What to work on -
(a) In the Polar Explorer page, could you give the app details again from "Source: iOS description /" to "iOS 21/12/2015 (v. 1.1)", swapping "English" for "Spanish"?
(b) How would you put this sentence from the Polar Explorer page into Spanish: "It educates the user about past, present and future sea level."?

━━━ Provided passage

Polar Explorer is an education app. It educates the user about past, present and future sea level. Education is achieved by exploring maps and images created with real data

Source: iOS description / Image: go_greener_oz CC BY-ND 2.0

Useful información

Download: iOS 6.0 (10.9MB) / web

Price: free

Language: English

Runs offline: partially (the tiles are stored in the cache for temporary consultation)

Last update: iOS 21/12/2015 (v. 1.1)

Website of the developer: Lamont-Doherty Earth Observatory / Columbia University

Description

The purpose of this application is to explain to users which factors influence in the changes that are occurring at the sea level and how these transformations have evolved over time. To decipher these keys, the application uses 4 levels of information: a text that introduces the topic and map; the audio file, that adds a bit more information; interactive maps, in which you can touch and get specific information related the active topic about any point; and an information button (i) located beside the slider and which offers expanded explanations and often, graphics. All the information included in the app is generated on real data.

Through the menu in the lower right corner, the user accesses the different issues that the application tries to explain, incorporating graphic material that supports textual explanations:

  • What is sea level?, that deepens in the different meanings of the term distinguishing between the shorelines, the seafloor relief, etc.
  • Why does sea level change?, explaining the thermal expansion of water due to rising sea temperatures, the influence of melting or the role that the atmosphere plays
  • Where is level sea changing now?, section in which, for example, you can consult the information recorded by the tide stations. In this way, you can see how the sea level is increasing between 9 and 10 mm/year in the Mississippi River delta, in the Gulf of Mexico, while on the coast of Alaska, it descends.
  • What about the polar regions? , section where the changes that are experiencing areas such as Greenland and the Antarctic continent are analyzed.

━━━━━━
━━━ Entries provided

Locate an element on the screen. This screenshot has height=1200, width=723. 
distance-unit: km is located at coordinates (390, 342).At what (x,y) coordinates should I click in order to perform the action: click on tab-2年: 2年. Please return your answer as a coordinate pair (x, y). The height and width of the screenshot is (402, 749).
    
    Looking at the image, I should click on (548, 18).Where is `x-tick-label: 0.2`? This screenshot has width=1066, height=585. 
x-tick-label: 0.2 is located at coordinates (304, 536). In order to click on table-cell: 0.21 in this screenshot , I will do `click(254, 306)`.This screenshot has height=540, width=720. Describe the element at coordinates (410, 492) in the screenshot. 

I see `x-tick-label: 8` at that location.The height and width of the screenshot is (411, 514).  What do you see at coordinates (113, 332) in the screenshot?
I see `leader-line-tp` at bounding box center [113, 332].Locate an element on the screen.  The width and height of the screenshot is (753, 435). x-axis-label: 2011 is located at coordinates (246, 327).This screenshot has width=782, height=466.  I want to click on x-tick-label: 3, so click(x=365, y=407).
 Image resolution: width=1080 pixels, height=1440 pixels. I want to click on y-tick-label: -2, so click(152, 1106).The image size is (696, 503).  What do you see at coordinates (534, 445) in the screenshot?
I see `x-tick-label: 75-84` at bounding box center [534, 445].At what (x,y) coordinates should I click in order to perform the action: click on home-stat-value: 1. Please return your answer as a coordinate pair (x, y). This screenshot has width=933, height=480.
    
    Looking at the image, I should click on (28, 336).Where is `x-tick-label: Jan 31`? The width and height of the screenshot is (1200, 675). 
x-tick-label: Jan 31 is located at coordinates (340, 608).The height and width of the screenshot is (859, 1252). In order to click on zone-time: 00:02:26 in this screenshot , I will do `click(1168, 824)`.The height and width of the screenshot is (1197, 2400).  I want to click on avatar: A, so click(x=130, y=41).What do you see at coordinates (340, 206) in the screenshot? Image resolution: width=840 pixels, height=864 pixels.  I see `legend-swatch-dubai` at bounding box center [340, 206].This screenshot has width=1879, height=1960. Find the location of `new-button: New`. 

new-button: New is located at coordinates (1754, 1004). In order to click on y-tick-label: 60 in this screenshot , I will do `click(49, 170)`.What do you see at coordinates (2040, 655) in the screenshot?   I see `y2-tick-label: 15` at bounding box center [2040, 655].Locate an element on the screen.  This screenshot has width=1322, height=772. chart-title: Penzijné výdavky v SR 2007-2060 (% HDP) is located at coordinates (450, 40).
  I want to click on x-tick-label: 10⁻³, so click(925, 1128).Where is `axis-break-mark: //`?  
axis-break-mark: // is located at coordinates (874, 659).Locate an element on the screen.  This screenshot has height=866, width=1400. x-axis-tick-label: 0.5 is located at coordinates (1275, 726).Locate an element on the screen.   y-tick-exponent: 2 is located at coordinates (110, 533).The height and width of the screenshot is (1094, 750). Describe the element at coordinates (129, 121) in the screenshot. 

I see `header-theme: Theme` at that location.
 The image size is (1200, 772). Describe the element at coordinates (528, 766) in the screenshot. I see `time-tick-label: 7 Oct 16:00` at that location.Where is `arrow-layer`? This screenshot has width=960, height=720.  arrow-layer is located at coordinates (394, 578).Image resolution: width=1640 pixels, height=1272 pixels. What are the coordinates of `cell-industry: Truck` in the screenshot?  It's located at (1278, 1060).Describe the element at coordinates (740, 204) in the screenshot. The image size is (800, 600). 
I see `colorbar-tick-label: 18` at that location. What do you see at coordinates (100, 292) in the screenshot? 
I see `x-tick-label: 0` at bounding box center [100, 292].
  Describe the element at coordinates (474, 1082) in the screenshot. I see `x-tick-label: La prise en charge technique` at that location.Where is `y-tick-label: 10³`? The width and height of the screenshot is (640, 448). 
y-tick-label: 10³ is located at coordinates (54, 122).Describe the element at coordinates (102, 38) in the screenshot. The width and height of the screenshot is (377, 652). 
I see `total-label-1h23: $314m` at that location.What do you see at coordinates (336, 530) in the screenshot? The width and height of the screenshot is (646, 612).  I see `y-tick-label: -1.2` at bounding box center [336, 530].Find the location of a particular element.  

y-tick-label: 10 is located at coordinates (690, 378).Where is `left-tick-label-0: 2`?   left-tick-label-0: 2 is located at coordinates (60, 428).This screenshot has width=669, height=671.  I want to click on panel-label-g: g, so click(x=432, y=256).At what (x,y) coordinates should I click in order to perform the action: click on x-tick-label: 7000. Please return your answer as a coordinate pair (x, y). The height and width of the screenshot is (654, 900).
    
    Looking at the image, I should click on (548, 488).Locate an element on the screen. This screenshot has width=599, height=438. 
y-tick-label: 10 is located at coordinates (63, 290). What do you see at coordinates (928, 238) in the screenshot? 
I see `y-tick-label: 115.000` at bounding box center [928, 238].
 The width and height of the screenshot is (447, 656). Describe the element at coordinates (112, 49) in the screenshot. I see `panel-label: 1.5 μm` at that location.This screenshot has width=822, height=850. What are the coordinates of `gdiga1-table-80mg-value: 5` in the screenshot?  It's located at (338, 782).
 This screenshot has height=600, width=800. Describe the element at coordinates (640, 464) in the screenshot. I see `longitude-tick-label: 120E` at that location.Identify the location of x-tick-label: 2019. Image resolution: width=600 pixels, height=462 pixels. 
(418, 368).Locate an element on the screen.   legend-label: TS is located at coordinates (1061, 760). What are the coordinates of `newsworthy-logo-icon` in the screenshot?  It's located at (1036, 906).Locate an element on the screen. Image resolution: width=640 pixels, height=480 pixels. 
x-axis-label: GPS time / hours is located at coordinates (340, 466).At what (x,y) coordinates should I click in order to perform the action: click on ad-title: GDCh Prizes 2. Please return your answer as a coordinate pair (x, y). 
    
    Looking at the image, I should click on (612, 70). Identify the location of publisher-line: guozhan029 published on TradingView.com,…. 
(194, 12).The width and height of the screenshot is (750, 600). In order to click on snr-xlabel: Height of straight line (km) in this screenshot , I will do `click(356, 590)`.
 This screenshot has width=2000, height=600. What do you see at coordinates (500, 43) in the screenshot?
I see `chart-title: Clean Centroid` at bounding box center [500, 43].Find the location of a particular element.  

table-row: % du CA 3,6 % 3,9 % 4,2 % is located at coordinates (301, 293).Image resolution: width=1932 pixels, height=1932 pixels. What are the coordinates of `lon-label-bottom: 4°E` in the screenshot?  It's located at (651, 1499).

━━━━━━

Exercise solutions -
(a)
Source: iOS description / Image: go_greener_oz CC BY-ND 2.0

Useful información

Download: iOS 6.0 (10.9MB) / web

Price: free

Language: Spanish

Runs offline: partially (the tiles are stored in the cache for temporary consultation)

Last update: iOS 21/12/2015 (v. 1.1)

(b) Educa al usuario sobre el nivel del mar pasado, presente y futuro.